I forgot to mention....

Well, I didn't actually forget, I just didn't want to write about it.

I am no longer in the motorcycle ministry. There are several reasons why, but the most important reason I got out was because I do not have a motorcycle. One day, I really would like to have one, but it won't be soon. So, I didn't feel it was in keeping with a "motorcycle" ministry to be the secretary/treasurer and not have a bike. There weren't any hard feelings on anyone's part - they appreciated my service and understood my position - so I'm glad for that.
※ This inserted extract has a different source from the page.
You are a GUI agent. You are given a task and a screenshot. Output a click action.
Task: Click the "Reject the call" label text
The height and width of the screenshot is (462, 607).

However, I sorely miss the fellowship. I really feel like something is missing in my life - and it is, to some extent. I will not be spending time with those people (whom I dearly love) like I once did. Oh sure, we are all still friends, but there is something about spending time with people on a consistent basis that makes life interesting. My life is now a little more dull....it's changed. I thought I was at a place in my life where change wasn't hard to deal with. I've had a lot of change in my life, so I thought I had a grasp on dealing with it - but, alas, I was wrong.

I think that's part of the reason for my funk over the past few weeks. I just didn't want to be around people. But things are getting better. I see God opening a new door in my life: becoming friends with my neighbors. Right now, I'm having to shake off the dust and sharpen my spiritual skills. I've always understood that you learn more about God and grow spiritually when you pour into the lives of others. I had sort of gotten out of that, but, once again - that's changing! God has allowed my path to cross with several people who need a true friend and more importantly, they need Him. I think He's placed me where I am for a reason. Now I'm seeking Him so that I can hear His voice when He speaks and respond with a willing heart. It's a little scary, but I am excited.

That's the other side of change - once you get past the hurt and sadness over what was, you can then look forward to what is and what will be. Time to roll up my sleeves and jump in with both feet!